Damit prallen zwei grundsätzlich unterschiedliche Bewertungen aufeinander.

Die Beschäftigten halten das angebotene Lohnplus mehrheitlich für unzureichend. Die Arbeitgeber erklären dagegen, wirtschaftlich kaum noch Spielraum für weitere Zugeständnisse zu haben.

Warum 5,1 Prozent nicht automatisch 5,1 Prozent pro Jahr bedeuten

Bei der Bewertung des Angebots spielt auch die Laufzeit eine Rolle.

Die angebotenen 5,1 Prozent gelten bei einer Laufzeit von 18 Monaten.

Das darf nicht einfach mit einer jährlichen Lohnsteigerung von 5,1 Prozent gleichgesetzt werden.

Ver.di verlangt dagegen 8,2 Prozent beziehungsweise mindestens 2,50 Euro mehr pro Stunde bei einer Laufzeit von nur zwölf Monaten.

Damit unterscheiden sich beide Positionen sowohl bei der Höhe als auch beim Zeitraum erheblich.

Für einen aussagekräftigen Vergleich müssen deshalb immer beide Faktoren gemeinsam betrachtet werden.

Hafenstreiks können weit über die Küste hinaus wirken

Der Tarifkonflikt ist auch deshalb wirtschaftlich relevant, weil Häfen am Anfang beziehungsweise Ende zahlreicher Lieferketten stehen.

Wird ein Container nicht rechtzeitig gelöscht oder verladen, können sich Verzögerungen entlang der weiteren Transportkette fortsetzen.

Industrieunternehmen sind beispielsweise auf die rechtzeitige Lieferung von Vorprodukten und Rohstoffen angewiesen. Exporteure wiederum benötigen funktionierende Hafenverbindungen, damit ihre Waren die internationalen Märkte erreichen.

Allerdings bedeutet ein Warnstreik nicht automatisch, dass ein kompletter Hafen stillsteht.

Die tatsächlichen Auswirkungen hängen davon ab, welche Beschäftigtengruppen teilnehmen, welche Terminals betroffen sind und wie lange die Arbeitsniederlegung dauert.

Ver.di hat durch Abstimmung Rückendeckung

Für die Gewerkschaft dürfte das Abstimmungsergebnis zugleich die Verhandlungsposition verändern.

Wenn eine breite Mehrheit der befragten Beschäftigten ein Angebot ablehnt, kann die Verhandlungsführung gegenüber den Arbeitgebern argumentieren, dass ein Abschluss auf dieser Grundlage innerhalb der Belegschaften kaum Akzeptanz finden würde.

Andererseits erhöht ein solches Votum auch den Druck.

Denn nach einer deutlichen Ablehnung erwarten Beschäftigte möglicherweise, dass die Gewerkschaft weitere Verbesserungen durchsetzt.

Damit wird es für beide Seiten schwieriger, ohne erkennbare Zugeständnisse einen Kompromiss zu präsentieren.

Arbeitgeber warnen vor Wettbewerbsnachteilen

Für die Hafenunternehmen steht wiederum die internationale Wettbewerbsfähigkeit im Mittelpunkt.

Deutsche Häfen konkurrieren unter anderem mit großen europäischen Standorten um Ladungsmengen und Reedereiverbindungen.

Arbeitskosten sind dabei zwar nur ein Faktor unter vielen.
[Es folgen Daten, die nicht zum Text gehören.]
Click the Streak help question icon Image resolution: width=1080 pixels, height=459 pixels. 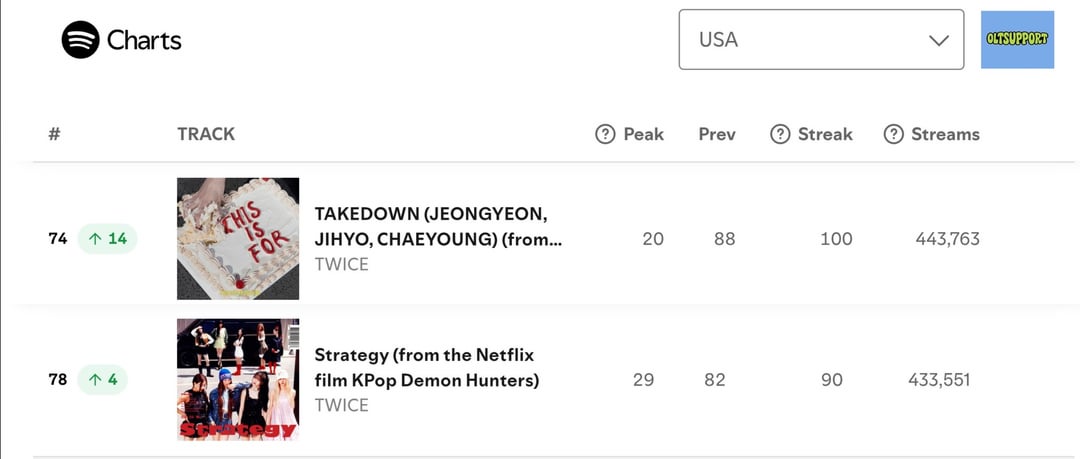click(x=779, y=134)
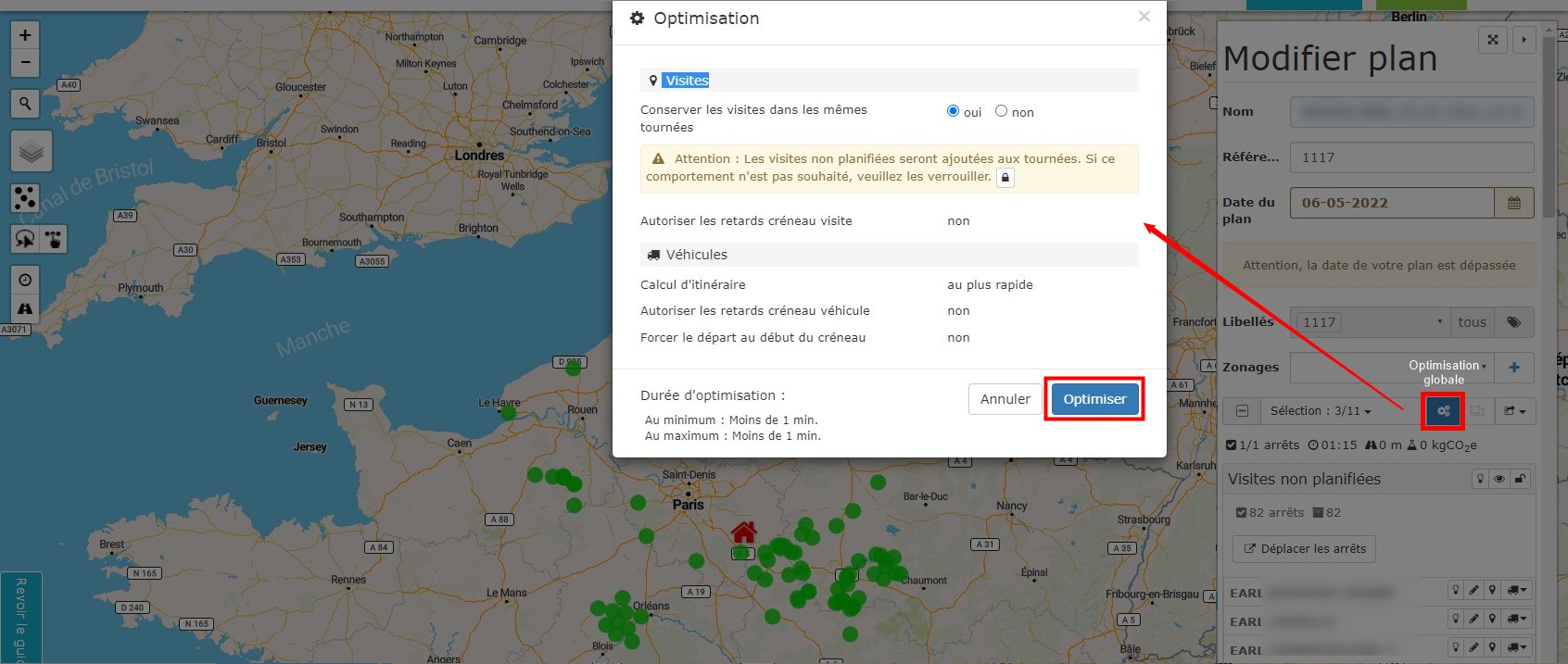Open the Sélection : 3/11 dropdown
Image resolution: width=1568 pixels, height=664 pixels.
1320,411
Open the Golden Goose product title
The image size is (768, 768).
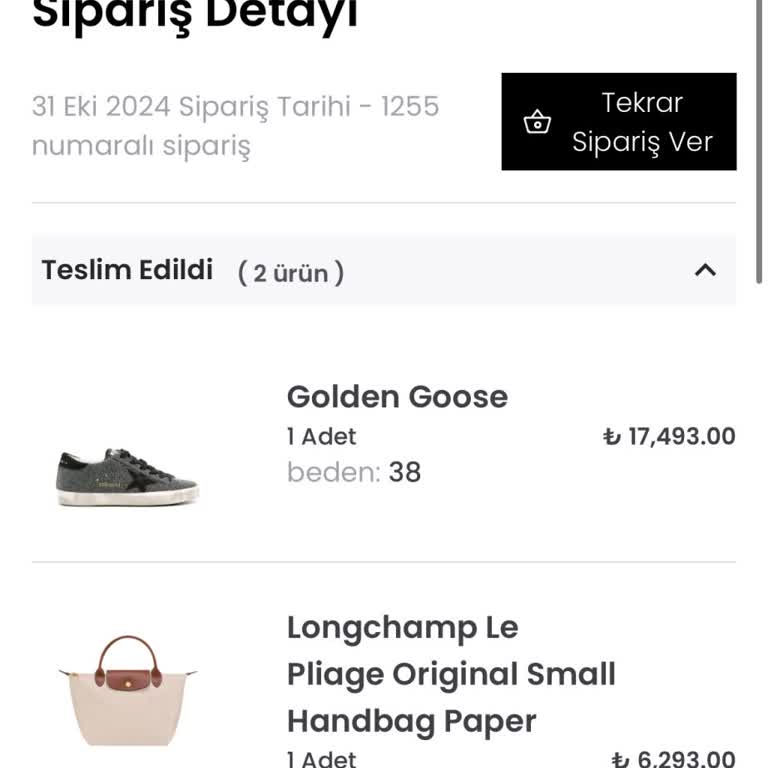click(x=397, y=397)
Ebenso wichtig sind Infrastruktur, Produktivität, Hinterlandanbindungen, Digitalisierung und Zuverlässigkeit.

Doch gerade die Zuverlässigkeit rückt bei Arbeitskämpfen besonders in den Fokus.
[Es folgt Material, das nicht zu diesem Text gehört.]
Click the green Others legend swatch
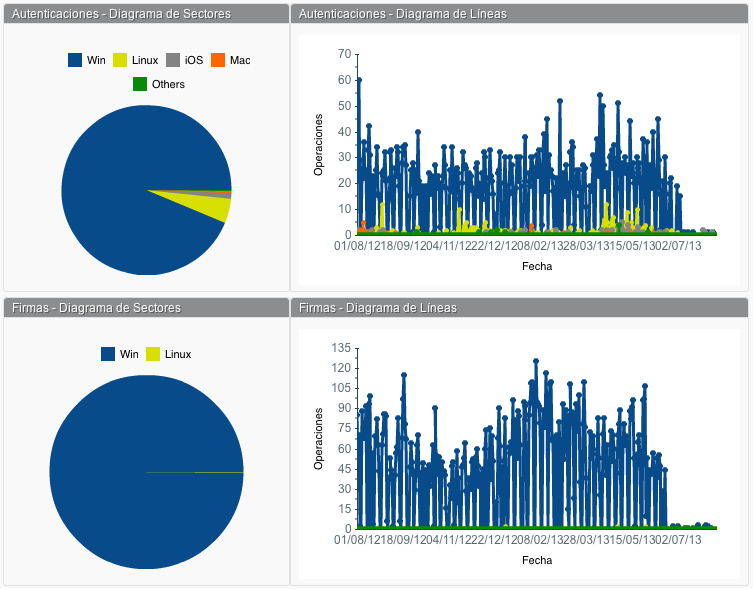Image resolution: width=753 pixels, height=589 pixels. tap(140, 84)
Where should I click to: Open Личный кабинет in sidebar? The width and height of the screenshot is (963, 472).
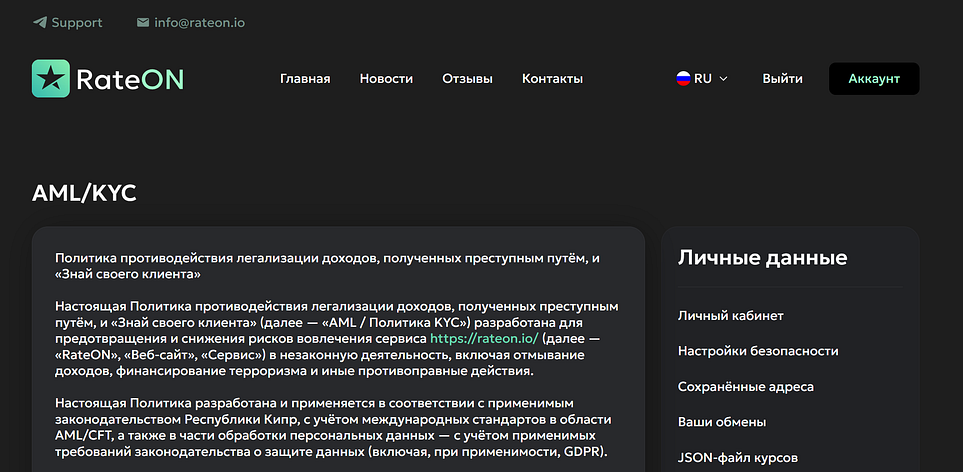click(x=730, y=315)
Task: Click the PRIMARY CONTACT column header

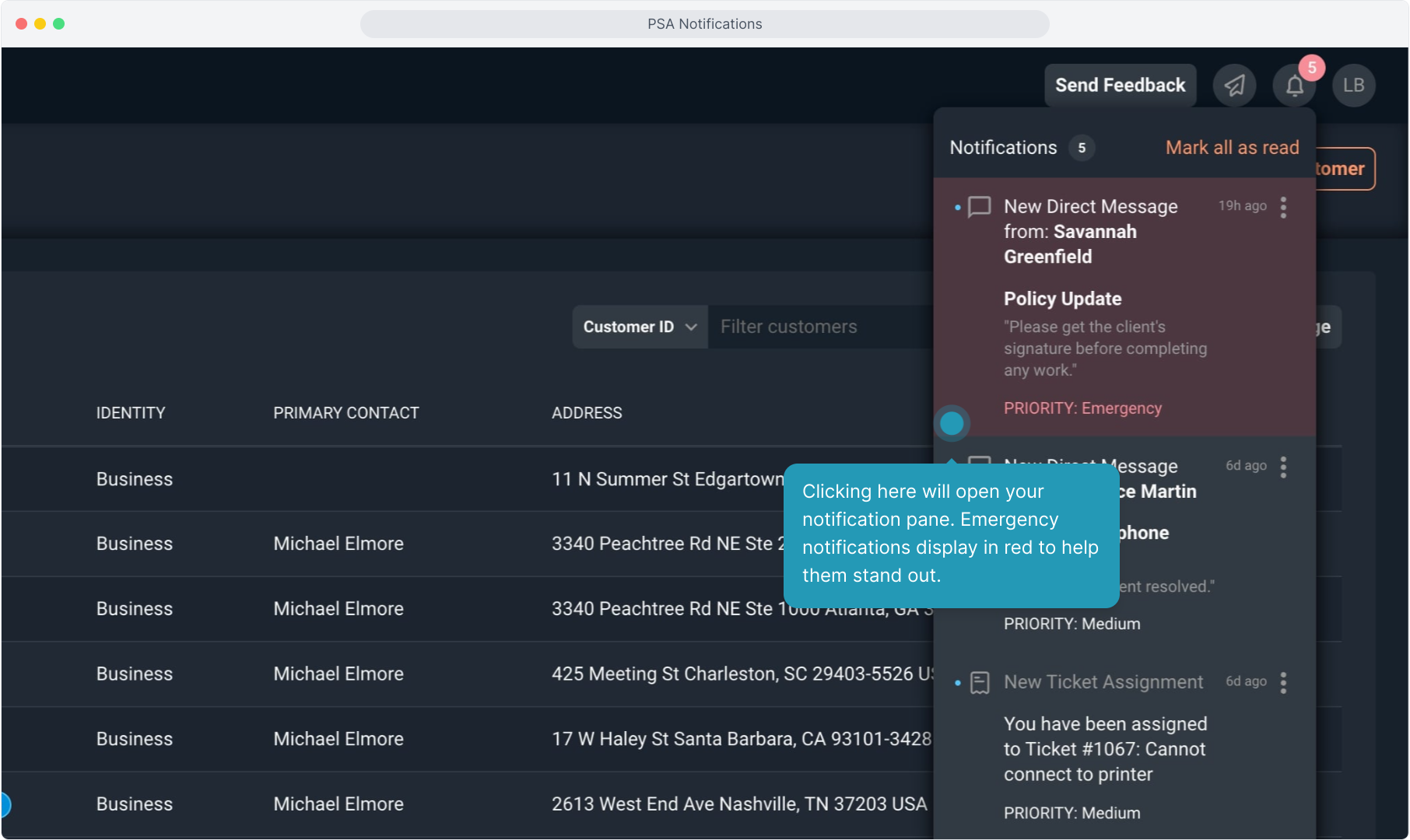Action: click(345, 413)
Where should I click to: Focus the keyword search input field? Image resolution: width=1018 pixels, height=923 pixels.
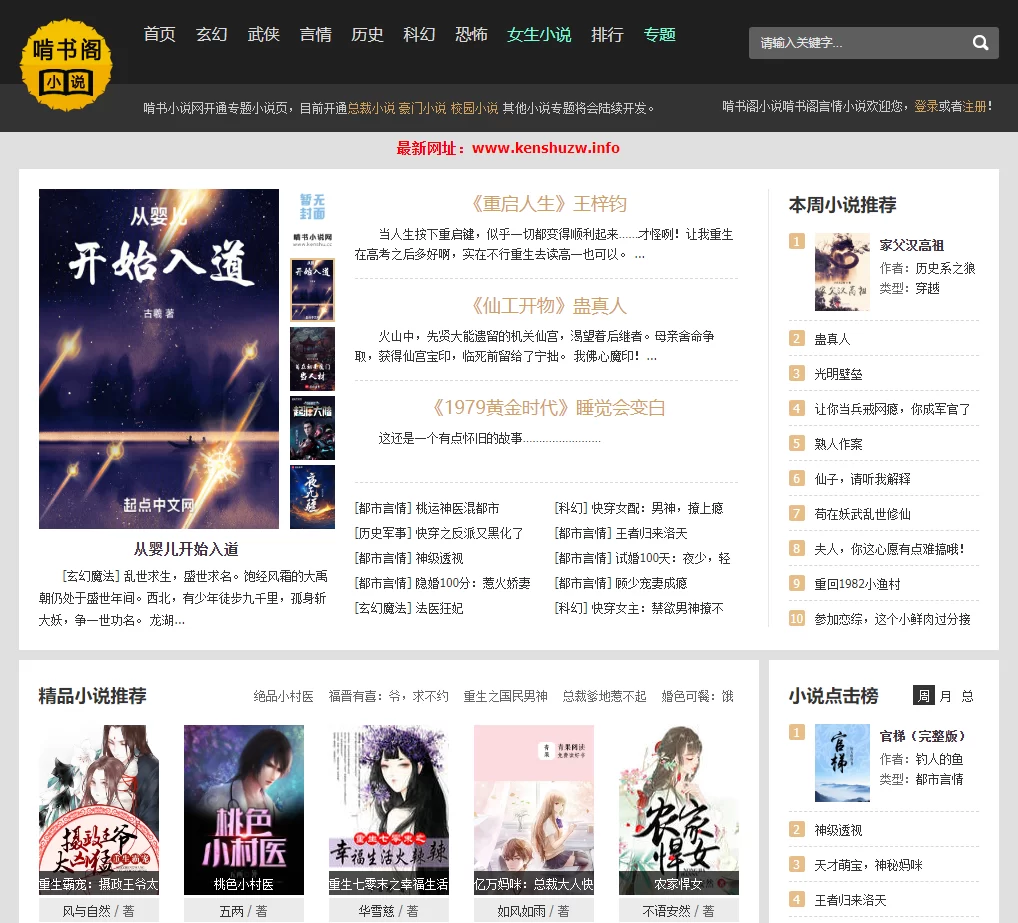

Deshalb argumentieren die Arbeitgeber, dass wiederholte Streiks langfristig das Vertrauen der Kunden in deutsche Hafenstandorte beeinträchtigen könnten.
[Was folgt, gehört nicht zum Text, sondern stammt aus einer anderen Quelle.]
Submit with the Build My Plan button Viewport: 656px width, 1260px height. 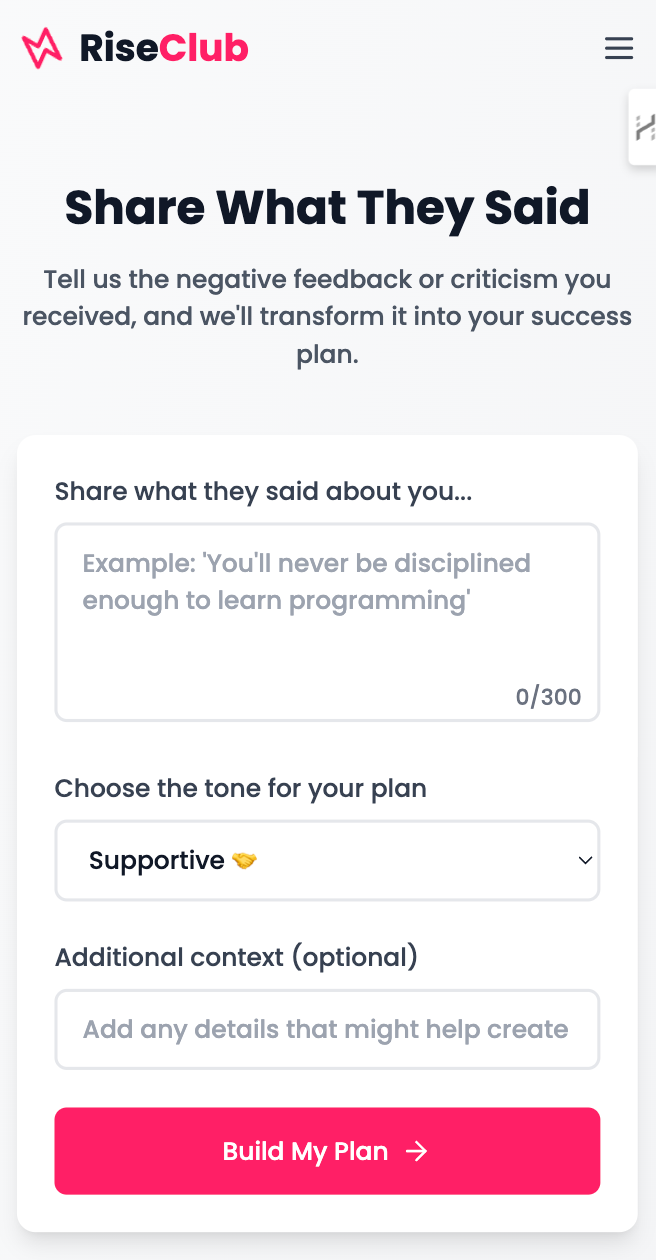pyautogui.click(x=327, y=1151)
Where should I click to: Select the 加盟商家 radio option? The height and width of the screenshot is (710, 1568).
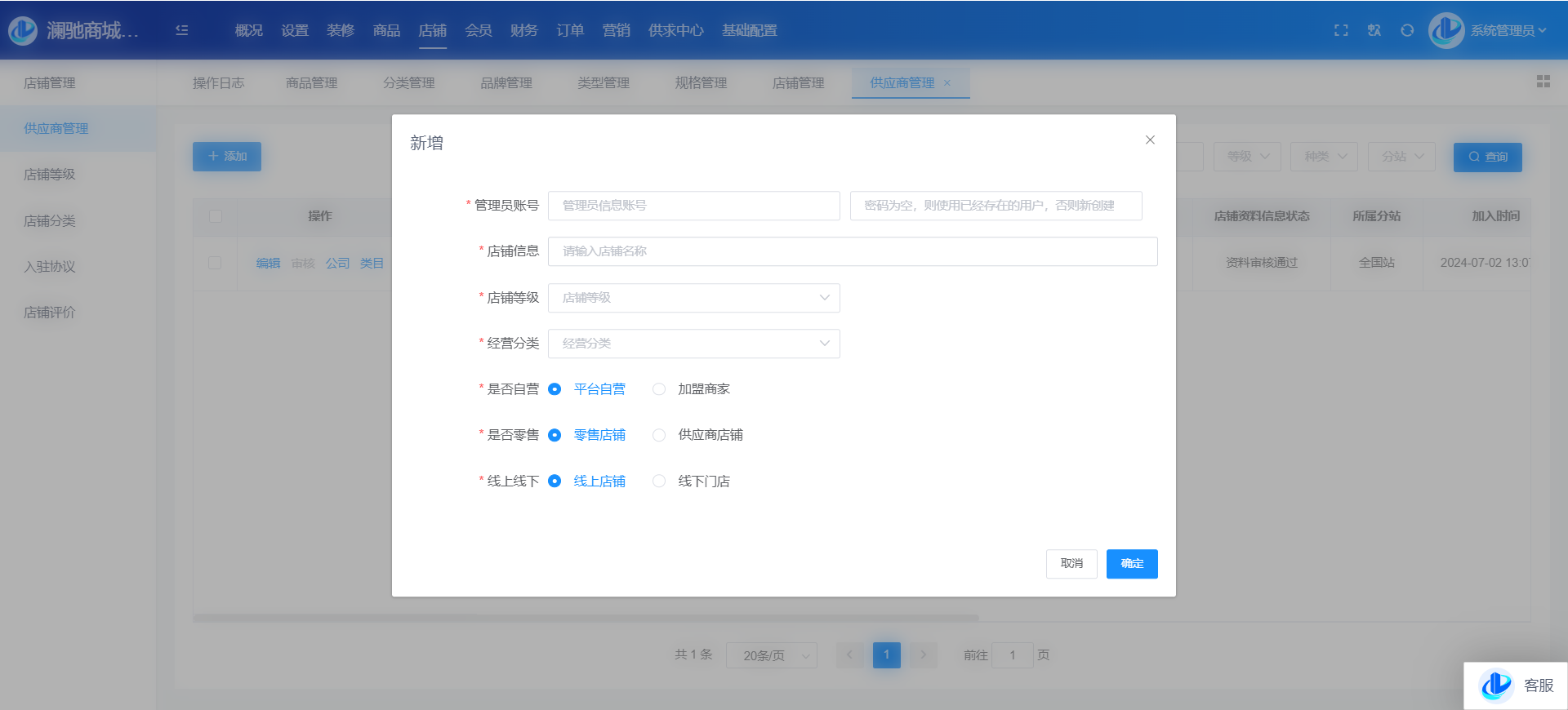click(x=659, y=389)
Jetzt wird die Kompromisszone immer kleiner

Die entscheidende Frage lautet nun, ob Arbeitgeber und Gewerkschaft noch einen Mittelweg finden.

Auf der einen Seite stehen 5,1 Prozent mehr Lohn, mindestens 1,20 Euro zusätzlich pro Stunde und 18 Monate Laufzeit.

Auf der anderen Seite verlangt ver.di 8,2 Prozent, mindestens 2,50 Euro mehr pro Stunde und eine Laufzeit von zwölf Monaten.

Dass eine breite Mehrheit der befragten Beschäftigten das Arbeitgeberangebot abgelehnt hat, zeigt, wie groß die Unzufriedenheit mit dem bisherigen Verhandlungsstand ist.

Gleichzeitig erklären die Unternehmen, sie hätten ihre wirtschaftlichen Möglichkeiten bereits weitgehend ausgeschöpft.

Die deutschen Häfen stehen vor unruhigen Wochen

Damit droht der Tarifkonflikt in seine nächste Eskalationsstufe zu gehen.

Rund 12.000 Hafenbeschäftigte sind von den Verhandlungen betroffen. Etwa die Hälfte davon beteiligte sich an der Befragung – und eine breite Mehrheit der Teilnehmer lehnte das Angebot ab.

Nun steht die Möglichkeit neuer Warnstreiks im Raum.

Für Deutschlands Nordseehäfen könnte damit eine Phase neuer Arbeitskämpfe beginnen.

Ob es tatsächlich dazu kommt oder beide Seiten kurzfristig wieder an den Verhandlungstisch zurückkehren und einen Kompromiss finden, ist offen.